1942 British film by Oswald Mitchell

Bob's Your Uncle is a 1942 British comedy film directed by Oswald Mitchell and starring Albert Modley, Jean Colin, George Bolton, Wally Patch, and H.F. Maltby. It was written by Vera Allinson and Mitchell. It depicts the enthusiastic members of a Home Guard unit.

==Premise==
Home guardsman Albert is in love with Dolly, the daughter of commanding officer Diehard. In order to impress her, Albert tries to raise funds to buy a tank for the village.

==Cast==
- Albert Modley as Albert Smith
- Jean Colin as Dolly Diehard
- George Bolton as Jeff Smith
- Wally Patch as Sergeant Brownfoot
- H. F. Maltby as Major Diehard
- Johnnie Schofield as stationmaster
- Bert Linden as Corporal Nelson
- Alfred Wright & Co as Pim's Comedy Navy

==Production==
The film was shot at Welwyn Studios.

==Critical reception==
Monthly Film Bulletin said "As the whole of this film is based on making fun of the Home Guard, those who believe in the Home Guard will get a good deal of fun out of it, but this point of view would scarcely be understood outside this country. The production is good of its sort and the acting, especially by Albert Modley as Albert Smith, well up to standard."

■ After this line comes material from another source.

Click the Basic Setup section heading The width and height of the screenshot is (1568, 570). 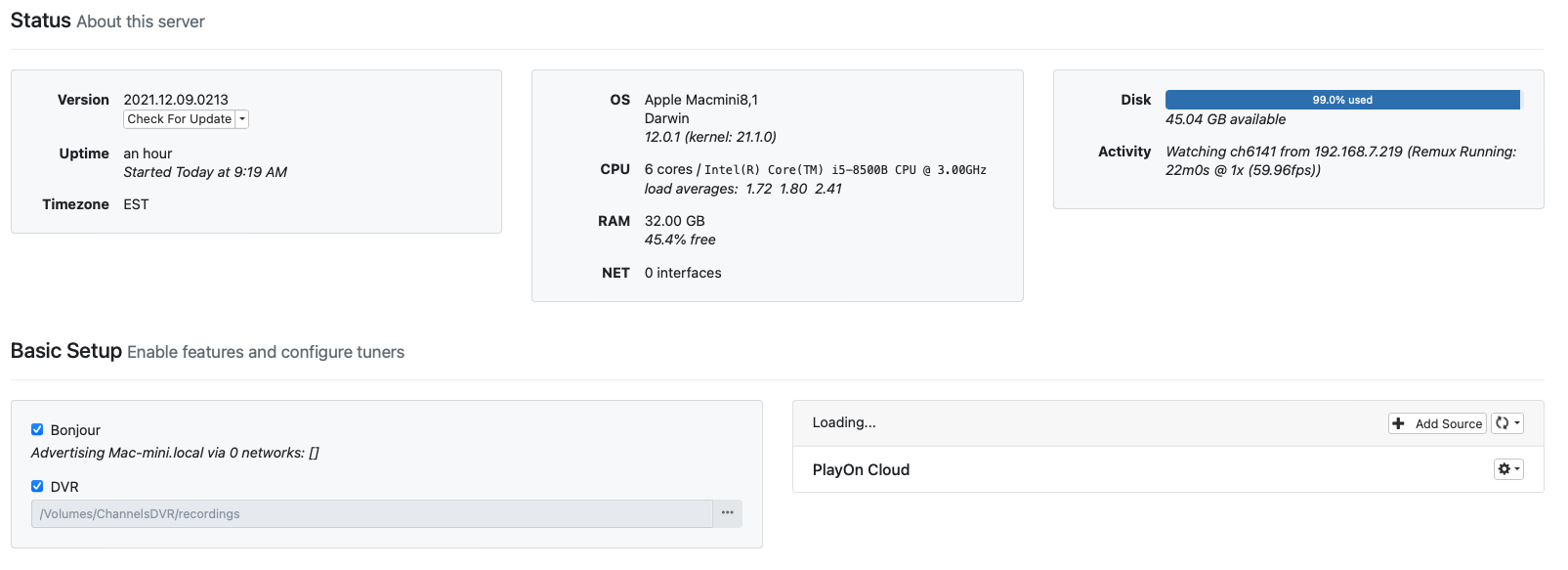(66, 351)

Kine Weekly wrote: "Refreshing atmosphere and an exuberant climax complete a jolly as well as disarmingly ingenuous wartime show. ... The vaudeville climax, complete with comedy and patriotic vocal interludes, seals the friendly and topical show's obvious industrial, family and provincial success."'

Picturegoer wrote: "Albert Modley does well as the recruit and George Bolton is good as his brother. Jean Colin makes an attractive heroine."

In British Sound Films: The Studio Years 1928–1959 David Quinlan rated the film as "average", writing: "Simple broad comedy, quite good of its kind."

Allmovie wrote, "One can gauge the subtlety of Bob's Your Uncle by its character names: Dolly Diehard, Sgt. Brownfoot etc."